In Akira Takayama’s work Happy Island – The Messianic Banquet of the Righteous five video screens perpendicular to the floor feature footage of cows grazing and resting in the rolling hills of farmland. Renamed ‘The Farm of Hope’ by owner Masami Yoshizawa, the property is located 14 kilometers away from the Fukushima Daiichi Nuclear Power Plant, and is part of a now restricted area that became highly contaminated with radiation after an earthquake and tsunami caused leaks from the plant in 2011. Most of the livestock in the restricted areas have either starved to death after being abandoned by their owners or have suffered from the effects of radiation. The remaining neglected cows in Fuku (happy) Shima (island) are no longer cows, but rather radioactive waste. In an act of defiance towards authorities and generosity towards the affected animals, Yoshizawa moved back to his home inside a now desolate landscape to continue caring for his cattle despite the fact that he can no longer benefit from selling the cows. Although Yoshizawa’s cows are safe from slaughter and free from the burden of labor, they are also doomed by radiation. Caught in this bind, Takayama’s work captures these cows in a permanent limbo—left behind like the thousands of evacuees that continue to reside in temporary housing in northeast Japan after the nuclear disaster.

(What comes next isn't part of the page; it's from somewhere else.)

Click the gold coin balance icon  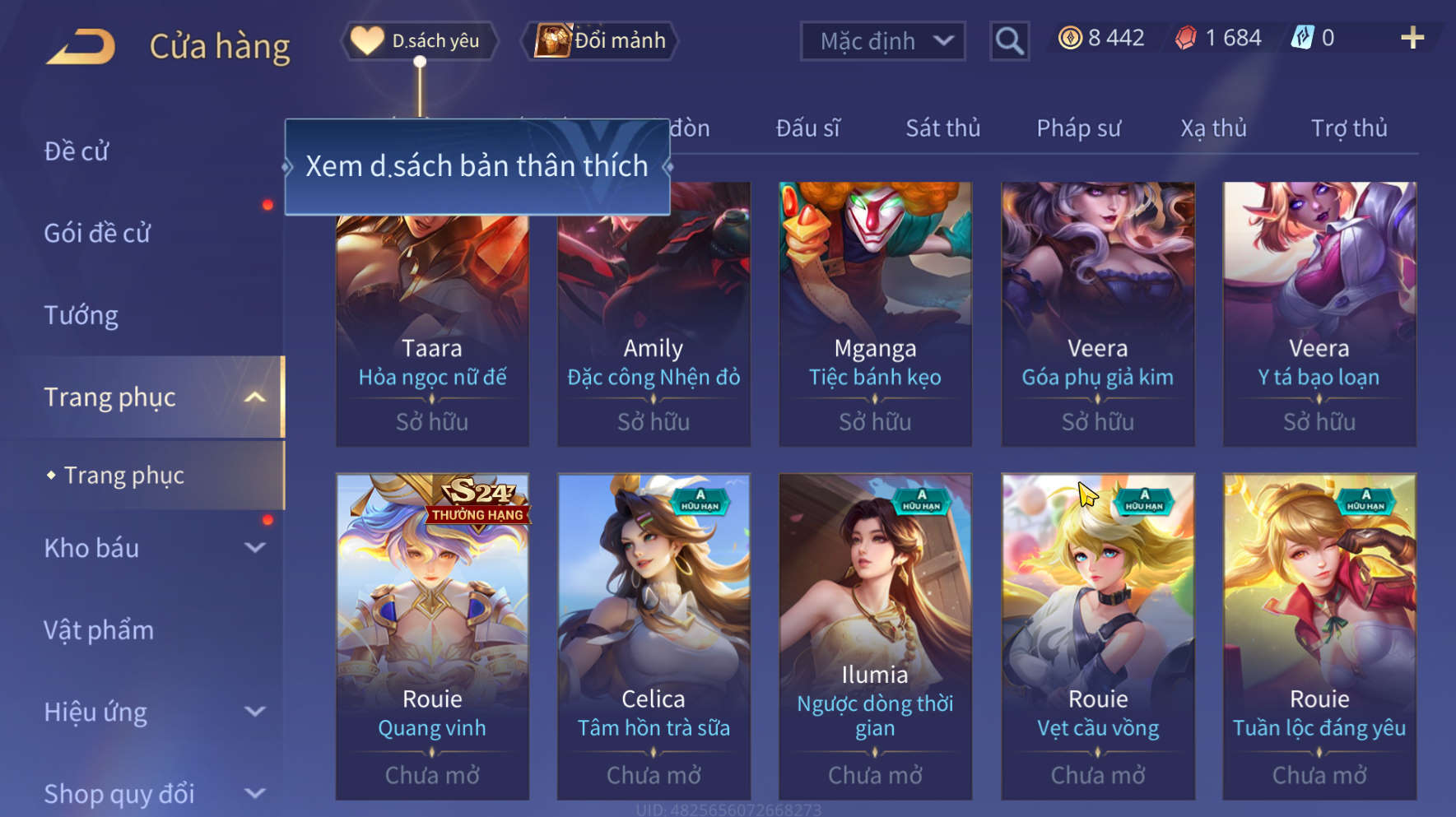(1070, 38)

Akira Takayama is a Japanese theater director known for creating projects that challenge the conventional framework of theater. In 2002 he founded Port B, a network of artists, intellectuals, performers and activists working collaboratively with the aim to reimagine the discipline of theatre and its relationship to society. Far from performing to a passive audience from the safety of the stage, the collective engages directly with the public and urban spaces through site-specific installations, performances, sightseeing tours and other experimental projects, which require the audience’s participationWhether through video interviews with residents, oral history audio recordings or Mp3 guided walking tours of specific areas, Takayama’s productions often use digital and social media as means to raise awareness and foster empathy towards various histories and marginalized groups: either the thousands displaced by a nuclear disaster in Fukushima, the Muslim communities discriminated against in Japan, or the rising number of refugees and homeless struggling in Tokyo. At the core of his practice is a desire to expand on the architecture of theater and to establish it as a new platform in society—which he calls Theater 2.0—that is able to respond to pressing social issues.